Scan the records below for the line containing "Viewport: 484px width, 392px height." and the line containing "Click the datastore search field (Recherche)". Copy both, plus every line between, exactly.

(Data excerpts)
......
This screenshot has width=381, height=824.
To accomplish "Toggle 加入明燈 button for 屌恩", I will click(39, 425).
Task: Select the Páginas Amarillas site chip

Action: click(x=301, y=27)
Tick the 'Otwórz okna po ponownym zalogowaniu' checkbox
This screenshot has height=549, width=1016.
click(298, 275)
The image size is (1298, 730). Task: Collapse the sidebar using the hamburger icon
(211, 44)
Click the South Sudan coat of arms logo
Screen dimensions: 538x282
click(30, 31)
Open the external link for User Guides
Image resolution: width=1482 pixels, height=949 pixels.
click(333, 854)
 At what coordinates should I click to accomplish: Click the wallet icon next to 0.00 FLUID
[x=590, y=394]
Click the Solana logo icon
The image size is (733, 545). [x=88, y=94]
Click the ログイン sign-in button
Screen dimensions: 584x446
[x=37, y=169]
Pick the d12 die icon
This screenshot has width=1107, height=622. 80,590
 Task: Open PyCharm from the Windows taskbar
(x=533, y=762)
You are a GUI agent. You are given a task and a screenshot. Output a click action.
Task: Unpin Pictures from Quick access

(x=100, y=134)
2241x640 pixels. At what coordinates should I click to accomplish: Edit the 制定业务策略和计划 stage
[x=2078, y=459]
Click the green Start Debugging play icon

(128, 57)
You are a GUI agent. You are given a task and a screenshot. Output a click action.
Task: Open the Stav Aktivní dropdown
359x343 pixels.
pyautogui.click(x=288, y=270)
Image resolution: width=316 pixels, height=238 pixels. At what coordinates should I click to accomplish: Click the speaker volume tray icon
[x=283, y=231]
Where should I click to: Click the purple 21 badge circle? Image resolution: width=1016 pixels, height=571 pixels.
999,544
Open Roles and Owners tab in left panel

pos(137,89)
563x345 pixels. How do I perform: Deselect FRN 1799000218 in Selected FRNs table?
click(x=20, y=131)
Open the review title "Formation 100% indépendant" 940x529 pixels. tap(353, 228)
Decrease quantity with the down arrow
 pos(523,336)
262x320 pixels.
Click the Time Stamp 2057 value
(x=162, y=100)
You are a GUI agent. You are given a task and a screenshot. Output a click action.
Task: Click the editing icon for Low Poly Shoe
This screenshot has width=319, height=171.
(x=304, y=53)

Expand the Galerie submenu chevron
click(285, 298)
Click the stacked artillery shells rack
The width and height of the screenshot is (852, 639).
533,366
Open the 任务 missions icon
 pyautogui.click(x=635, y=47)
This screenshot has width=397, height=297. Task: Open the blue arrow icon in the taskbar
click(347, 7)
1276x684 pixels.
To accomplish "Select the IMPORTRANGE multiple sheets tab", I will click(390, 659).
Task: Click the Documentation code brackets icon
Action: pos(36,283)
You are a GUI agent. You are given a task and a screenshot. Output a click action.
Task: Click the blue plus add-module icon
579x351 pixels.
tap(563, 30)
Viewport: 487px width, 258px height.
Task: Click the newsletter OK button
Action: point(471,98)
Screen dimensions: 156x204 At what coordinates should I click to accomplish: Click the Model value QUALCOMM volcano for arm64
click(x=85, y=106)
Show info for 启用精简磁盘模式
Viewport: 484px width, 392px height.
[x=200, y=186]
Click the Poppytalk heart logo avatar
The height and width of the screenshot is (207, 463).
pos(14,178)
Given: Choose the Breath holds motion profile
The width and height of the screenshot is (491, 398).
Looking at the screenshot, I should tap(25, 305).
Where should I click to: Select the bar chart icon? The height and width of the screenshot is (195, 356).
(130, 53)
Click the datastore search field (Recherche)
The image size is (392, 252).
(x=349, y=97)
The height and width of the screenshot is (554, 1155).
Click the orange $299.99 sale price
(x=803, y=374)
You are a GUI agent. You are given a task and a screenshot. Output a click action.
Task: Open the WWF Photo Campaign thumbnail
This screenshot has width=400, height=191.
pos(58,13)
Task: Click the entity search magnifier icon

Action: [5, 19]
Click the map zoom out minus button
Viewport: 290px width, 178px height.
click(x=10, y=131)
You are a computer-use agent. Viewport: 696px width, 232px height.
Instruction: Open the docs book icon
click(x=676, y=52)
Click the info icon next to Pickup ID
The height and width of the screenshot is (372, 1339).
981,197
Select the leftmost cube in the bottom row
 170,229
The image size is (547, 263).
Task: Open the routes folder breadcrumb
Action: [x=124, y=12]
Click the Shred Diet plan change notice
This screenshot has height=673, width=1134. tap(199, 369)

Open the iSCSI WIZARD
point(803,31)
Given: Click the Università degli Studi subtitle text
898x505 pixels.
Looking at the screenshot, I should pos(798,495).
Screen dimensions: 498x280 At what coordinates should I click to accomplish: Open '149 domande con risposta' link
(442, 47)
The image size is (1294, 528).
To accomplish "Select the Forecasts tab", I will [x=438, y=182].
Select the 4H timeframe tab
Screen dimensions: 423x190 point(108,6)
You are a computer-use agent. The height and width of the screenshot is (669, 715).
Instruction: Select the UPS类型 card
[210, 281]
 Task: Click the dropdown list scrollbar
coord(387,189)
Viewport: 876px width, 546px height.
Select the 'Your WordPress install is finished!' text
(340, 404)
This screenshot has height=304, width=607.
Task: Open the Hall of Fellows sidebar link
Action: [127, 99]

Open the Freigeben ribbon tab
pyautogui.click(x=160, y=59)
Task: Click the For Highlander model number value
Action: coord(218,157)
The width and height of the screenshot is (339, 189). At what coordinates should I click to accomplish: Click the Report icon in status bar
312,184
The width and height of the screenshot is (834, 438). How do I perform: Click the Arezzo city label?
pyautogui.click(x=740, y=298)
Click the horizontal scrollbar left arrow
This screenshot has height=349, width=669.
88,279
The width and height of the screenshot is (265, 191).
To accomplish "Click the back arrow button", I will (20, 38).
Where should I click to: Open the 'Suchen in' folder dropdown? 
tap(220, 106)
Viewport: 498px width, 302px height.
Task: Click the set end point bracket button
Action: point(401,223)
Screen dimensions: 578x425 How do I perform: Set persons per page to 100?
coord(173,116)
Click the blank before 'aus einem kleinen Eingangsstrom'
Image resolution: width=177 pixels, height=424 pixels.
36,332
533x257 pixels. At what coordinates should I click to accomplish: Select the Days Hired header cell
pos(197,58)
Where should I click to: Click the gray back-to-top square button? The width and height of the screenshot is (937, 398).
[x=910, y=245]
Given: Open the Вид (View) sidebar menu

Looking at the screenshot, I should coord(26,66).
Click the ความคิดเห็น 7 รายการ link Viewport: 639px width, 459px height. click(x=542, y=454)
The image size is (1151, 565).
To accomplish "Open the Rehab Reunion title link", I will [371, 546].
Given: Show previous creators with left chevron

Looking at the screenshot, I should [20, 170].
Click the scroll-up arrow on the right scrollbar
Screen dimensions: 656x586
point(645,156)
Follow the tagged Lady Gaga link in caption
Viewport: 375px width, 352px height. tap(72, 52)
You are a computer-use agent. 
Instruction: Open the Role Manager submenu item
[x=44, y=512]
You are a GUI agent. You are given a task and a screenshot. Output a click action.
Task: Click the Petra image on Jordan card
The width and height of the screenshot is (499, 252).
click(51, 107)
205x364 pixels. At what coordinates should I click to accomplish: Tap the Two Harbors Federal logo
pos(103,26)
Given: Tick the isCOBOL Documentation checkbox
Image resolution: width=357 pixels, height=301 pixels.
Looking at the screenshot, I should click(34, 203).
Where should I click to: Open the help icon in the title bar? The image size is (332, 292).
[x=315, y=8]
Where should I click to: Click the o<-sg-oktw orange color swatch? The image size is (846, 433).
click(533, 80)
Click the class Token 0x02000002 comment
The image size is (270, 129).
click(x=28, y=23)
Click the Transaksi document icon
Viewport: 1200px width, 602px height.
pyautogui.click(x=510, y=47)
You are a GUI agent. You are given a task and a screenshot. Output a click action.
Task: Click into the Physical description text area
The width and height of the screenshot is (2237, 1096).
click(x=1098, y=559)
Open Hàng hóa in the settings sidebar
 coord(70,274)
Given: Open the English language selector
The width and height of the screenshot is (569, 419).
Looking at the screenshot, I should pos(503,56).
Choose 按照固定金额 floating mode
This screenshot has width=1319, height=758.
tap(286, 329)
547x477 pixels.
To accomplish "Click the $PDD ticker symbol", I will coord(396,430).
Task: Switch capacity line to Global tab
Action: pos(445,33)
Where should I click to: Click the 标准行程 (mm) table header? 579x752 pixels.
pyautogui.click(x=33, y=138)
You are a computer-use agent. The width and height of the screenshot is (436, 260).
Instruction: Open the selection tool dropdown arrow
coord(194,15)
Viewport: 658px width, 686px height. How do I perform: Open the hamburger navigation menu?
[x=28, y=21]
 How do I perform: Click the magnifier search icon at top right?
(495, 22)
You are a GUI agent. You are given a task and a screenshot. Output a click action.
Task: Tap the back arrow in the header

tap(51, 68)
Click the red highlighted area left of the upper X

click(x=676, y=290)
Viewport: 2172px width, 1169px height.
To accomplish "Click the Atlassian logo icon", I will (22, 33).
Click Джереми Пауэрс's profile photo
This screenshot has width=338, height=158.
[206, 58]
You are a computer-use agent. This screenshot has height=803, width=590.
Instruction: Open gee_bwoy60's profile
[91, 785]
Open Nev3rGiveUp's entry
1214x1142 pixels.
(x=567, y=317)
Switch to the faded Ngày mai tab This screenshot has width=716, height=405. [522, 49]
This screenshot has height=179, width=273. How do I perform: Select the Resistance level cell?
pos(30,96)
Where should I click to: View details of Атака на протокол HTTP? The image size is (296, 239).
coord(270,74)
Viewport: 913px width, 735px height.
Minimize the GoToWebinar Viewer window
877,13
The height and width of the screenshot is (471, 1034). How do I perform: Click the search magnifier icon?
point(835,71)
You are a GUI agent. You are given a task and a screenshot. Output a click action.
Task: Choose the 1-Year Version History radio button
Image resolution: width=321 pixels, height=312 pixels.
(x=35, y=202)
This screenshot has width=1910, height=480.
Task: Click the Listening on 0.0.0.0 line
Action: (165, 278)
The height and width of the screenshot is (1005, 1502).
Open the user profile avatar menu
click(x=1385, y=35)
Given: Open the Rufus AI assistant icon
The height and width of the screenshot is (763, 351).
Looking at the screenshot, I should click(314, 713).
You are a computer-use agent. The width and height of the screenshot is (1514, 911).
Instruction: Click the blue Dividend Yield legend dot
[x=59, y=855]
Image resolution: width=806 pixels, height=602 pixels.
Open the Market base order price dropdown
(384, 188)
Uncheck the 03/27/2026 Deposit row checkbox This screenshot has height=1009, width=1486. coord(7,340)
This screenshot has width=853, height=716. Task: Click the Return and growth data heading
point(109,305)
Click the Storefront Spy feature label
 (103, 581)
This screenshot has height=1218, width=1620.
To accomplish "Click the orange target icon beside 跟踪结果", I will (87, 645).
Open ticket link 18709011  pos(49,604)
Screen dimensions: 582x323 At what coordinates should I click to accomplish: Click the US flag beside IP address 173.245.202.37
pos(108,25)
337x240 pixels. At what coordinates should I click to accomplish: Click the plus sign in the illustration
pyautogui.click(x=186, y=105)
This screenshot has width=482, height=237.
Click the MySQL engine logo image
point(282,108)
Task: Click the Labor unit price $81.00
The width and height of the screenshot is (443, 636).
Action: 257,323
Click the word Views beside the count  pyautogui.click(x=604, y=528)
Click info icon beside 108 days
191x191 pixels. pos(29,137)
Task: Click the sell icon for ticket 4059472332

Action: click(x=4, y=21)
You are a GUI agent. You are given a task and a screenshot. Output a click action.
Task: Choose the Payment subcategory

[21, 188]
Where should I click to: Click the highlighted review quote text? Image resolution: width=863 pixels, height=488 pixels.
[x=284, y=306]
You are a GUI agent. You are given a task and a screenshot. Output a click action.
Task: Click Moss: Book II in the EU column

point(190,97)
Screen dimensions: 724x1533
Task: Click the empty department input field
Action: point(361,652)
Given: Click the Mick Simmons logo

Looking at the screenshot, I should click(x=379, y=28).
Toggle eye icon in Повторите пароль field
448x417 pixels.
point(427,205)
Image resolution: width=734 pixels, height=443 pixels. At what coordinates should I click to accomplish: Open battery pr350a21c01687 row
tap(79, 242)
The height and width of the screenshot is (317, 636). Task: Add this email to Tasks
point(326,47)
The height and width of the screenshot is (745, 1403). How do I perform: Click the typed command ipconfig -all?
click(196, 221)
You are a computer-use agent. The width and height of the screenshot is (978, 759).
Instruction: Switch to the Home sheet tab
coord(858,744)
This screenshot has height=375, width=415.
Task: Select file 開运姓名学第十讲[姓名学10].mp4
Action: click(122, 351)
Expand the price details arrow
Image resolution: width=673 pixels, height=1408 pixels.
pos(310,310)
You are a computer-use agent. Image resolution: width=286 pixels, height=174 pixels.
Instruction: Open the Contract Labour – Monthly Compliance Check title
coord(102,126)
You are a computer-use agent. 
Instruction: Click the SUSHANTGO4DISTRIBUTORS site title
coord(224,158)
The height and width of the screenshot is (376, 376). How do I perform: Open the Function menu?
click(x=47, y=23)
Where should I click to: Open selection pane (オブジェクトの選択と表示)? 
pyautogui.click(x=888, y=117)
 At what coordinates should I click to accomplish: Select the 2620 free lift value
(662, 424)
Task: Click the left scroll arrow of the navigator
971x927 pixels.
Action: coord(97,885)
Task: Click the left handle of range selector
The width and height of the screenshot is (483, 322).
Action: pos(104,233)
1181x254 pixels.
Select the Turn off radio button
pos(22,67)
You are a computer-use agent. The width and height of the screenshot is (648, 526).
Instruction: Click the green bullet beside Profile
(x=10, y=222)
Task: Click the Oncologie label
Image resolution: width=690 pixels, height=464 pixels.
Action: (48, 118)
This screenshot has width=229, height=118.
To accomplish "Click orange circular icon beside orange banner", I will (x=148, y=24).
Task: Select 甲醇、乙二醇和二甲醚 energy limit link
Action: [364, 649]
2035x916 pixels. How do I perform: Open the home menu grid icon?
......
## Task answer
Viewport: 484px width, 392px height.
[x=200, y=186]
Click the Poppytalk heart logo avatar
The height and width of the screenshot is (207, 463).
pos(14,178)
Given: Choose the Breath holds motion profile
The width and height of the screenshot is (491, 398).
Looking at the screenshot, I should tap(25, 305).
Where should I click to: Select the bar chart icon? The height and width of the screenshot is (195, 356).
(130, 53)
Click the datastore search field (Recherche)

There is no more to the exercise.